PROVIDED ENTRIES:
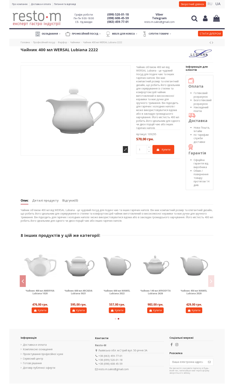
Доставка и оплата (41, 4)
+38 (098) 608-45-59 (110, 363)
--
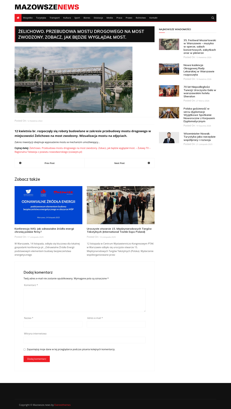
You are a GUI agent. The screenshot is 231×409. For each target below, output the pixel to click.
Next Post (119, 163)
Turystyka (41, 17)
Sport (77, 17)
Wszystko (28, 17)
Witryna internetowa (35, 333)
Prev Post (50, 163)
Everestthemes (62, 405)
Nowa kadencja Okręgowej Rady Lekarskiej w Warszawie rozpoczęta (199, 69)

TASK TO CARRY OUT:
Rewrite the listing lines from the one holding "Everestthemes (62, 405)" through the one holding "Nowa kadencja Okręgowej", inclusive, swapping "Warszawie" for "Krakowie" and leaving everything else unchanged.

RESPONSE FOR THIS EXERCISE:
Everestthemes (62, 405)
Nowa kadencja Okręgowej Rady Lekarskiej w Krakowie rozpoczęta (199, 69)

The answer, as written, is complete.